[EXERCISE TASK] Copy the material from its first line through the line containing "This screenshot has width=1366, height=722.", switching "GUI agent" to "screen assistant" and keeping everything else the same.
* start LISTING *
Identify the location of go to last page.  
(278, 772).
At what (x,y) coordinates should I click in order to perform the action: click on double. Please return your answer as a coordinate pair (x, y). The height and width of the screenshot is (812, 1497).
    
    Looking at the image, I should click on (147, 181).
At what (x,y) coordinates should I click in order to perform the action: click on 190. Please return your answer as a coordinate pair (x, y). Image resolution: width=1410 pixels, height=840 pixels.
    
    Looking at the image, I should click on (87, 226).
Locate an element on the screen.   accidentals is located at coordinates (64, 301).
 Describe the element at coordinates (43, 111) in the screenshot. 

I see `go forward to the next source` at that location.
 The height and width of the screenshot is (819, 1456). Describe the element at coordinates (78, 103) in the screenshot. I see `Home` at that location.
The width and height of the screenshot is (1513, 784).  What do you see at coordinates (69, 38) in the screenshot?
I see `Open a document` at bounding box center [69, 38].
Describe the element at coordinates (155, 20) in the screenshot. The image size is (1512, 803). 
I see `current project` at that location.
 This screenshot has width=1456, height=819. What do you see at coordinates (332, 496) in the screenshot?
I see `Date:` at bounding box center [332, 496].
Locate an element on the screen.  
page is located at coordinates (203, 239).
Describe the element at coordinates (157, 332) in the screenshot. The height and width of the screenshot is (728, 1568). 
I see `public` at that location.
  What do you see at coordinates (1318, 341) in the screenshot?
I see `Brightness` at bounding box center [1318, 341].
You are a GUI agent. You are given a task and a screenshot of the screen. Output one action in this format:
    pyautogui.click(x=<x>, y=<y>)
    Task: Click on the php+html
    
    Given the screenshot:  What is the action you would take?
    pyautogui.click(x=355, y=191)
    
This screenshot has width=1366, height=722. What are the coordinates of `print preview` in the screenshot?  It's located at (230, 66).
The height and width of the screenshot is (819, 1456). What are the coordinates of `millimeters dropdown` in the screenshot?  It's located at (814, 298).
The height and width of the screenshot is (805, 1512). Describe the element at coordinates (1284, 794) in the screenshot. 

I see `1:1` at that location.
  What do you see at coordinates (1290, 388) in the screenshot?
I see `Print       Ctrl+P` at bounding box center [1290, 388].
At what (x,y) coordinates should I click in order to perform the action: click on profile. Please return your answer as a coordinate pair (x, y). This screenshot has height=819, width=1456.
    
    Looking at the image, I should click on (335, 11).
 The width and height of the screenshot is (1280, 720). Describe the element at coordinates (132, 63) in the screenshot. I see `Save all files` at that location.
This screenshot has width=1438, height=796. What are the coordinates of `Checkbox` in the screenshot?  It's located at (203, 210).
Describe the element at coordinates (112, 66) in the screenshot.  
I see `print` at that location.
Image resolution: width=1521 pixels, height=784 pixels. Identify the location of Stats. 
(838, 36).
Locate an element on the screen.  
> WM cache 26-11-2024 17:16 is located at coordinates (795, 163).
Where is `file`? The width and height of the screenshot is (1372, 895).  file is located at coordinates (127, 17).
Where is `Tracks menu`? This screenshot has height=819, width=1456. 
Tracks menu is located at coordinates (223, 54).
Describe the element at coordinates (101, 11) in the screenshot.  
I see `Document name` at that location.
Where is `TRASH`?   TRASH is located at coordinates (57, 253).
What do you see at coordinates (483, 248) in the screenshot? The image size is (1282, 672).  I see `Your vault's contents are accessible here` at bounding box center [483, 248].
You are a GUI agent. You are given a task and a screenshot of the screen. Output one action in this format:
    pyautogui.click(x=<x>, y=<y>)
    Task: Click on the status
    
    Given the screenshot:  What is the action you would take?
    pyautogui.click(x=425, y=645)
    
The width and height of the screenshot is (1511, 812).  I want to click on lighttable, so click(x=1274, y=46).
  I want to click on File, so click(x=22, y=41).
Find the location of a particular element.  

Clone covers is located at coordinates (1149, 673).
* end LISTING *
[OUTPUT OF THE EXERCISE]
Identify the location of go to last page.  
(278, 772).
At what (x,y) coordinates should I click in order to perform the action: click on double. Please return your answer as a coordinate pair (x, y). The height and width of the screenshot is (812, 1497).
    
    Looking at the image, I should click on (147, 181).
At what (x,y) coordinates should I click in order to perform the action: click on 190. Please return your answer as a coordinate pair (x, y). Image resolution: width=1410 pixels, height=840 pixels.
    
    Looking at the image, I should click on (87, 226).
Locate an element on the screen.   accidentals is located at coordinates (64, 301).
 Describe the element at coordinates (43, 111) in the screenshot. 

I see `go forward to the next source` at that location.
 The height and width of the screenshot is (819, 1456). Describe the element at coordinates (78, 103) in the screenshot. I see `Home` at that location.
The width and height of the screenshot is (1513, 784).  What do you see at coordinates (69, 38) in the screenshot?
I see `Open a document` at bounding box center [69, 38].
Describe the element at coordinates (155, 20) in the screenshot. The image size is (1512, 803). 
I see `current project` at that location.
 This screenshot has width=1456, height=819. What do you see at coordinates (332, 496) in the screenshot?
I see `Date:` at bounding box center [332, 496].
Locate an element on the screen.  
page is located at coordinates (203, 239).
Describe the element at coordinates (157, 332) in the screenshot. The height and width of the screenshot is (728, 1568). 
I see `public` at that location.
  What do you see at coordinates (1318, 341) in the screenshot?
I see `Brightness` at bounding box center [1318, 341].
You are a screen assistant. You are given a task and a screenshot of the screen. Output one action in this format:
    pyautogui.click(x=<x>, y=<y>)
    Task: Click on the php+html
    
    Given the screenshot:  What is the action you would take?
    pyautogui.click(x=355, y=191)
    
This screenshot has width=1366, height=722. What are the coordinates of `print preview` in the screenshot?  It's located at (230, 66).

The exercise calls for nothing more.